━━ Data provided ━━

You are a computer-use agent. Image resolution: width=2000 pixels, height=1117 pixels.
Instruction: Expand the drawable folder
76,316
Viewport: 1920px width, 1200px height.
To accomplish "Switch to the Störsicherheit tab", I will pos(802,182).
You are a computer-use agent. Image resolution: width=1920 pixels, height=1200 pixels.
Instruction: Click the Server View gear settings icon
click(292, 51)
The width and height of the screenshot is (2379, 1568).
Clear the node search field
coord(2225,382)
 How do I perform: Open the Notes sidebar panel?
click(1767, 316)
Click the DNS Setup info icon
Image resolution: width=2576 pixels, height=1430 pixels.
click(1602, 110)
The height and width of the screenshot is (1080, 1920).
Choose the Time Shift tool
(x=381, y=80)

━━━

» **Task details**: Review the entries above and return every line where "agent" appears.

» **Exercise answer**:
You are a computer-use agent. Image resolution: width=2000 pixels, height=1117 pixels.
You are a computer-use agent. Image resolution: width=1920 pixels, height=1200 pixels.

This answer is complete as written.